The problem is, to avoid serious impacts, carbon emissions have to peak (by the IPCC’s estimate at least) by 2015 – which is not long for some seriously large asses to get into gear.
Sitting inside the massive, acoustically-challenged General Assembly room, the irony of it all struck me. It was quite possibly somewhere between 25 and 30 degrees outside, and humid as hell on a bad day, but I shivered my way through most of the sessions. When it comes to air conditioning, for the UN it seems to be one of those do-as-I-say-not-as-I-do kind of things. But, as Haya Rashen Al-Khalifa the 2007 President of the General Assembly says, the UN is trying its best to go green. In fact, member nations have recently approved a one billion dollar, six year upgrade of the New York headquarters.
Al-Khalifa says it is the UN’s responsibility to take a leadership role on the issue of climate change. A “global consensus for tackling climate change” is what’s needed to save the world from the ravages of heat waves and floods.
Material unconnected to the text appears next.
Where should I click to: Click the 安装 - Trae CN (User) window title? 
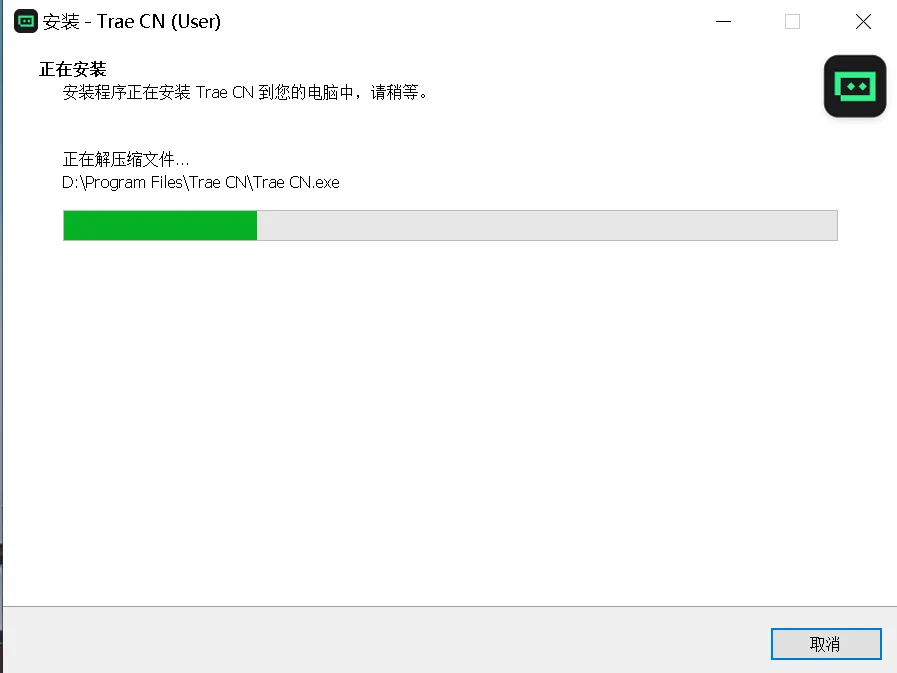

But, to be the party pooper, it’s unlikely that much progress can be made without the input of the United States – by far the largest emitted of carbon dioxide per head of population. Oppenheimer concurs that “unless the US takes the lead, it would seem that global, coordinated action is unlikely to occur.”
But, for the meantime, the UN always has declarations. “For the sake of future generations”, the declaration issued at the conference read, “we urge that government and industry leaders, the UN, other international organisation and the whole of civil society to partner behind concrete solutions and to effectively implement them.”
And until then, the great melt will continue. But at least we’ll be able to import strawberries from Greenland.
* The author would like to thank VUWSA, the School of History, Political Science, International Relations and Philosophy, Councillor Celia Wade- Brown, and her Mum for their partial sponsorship of her trip.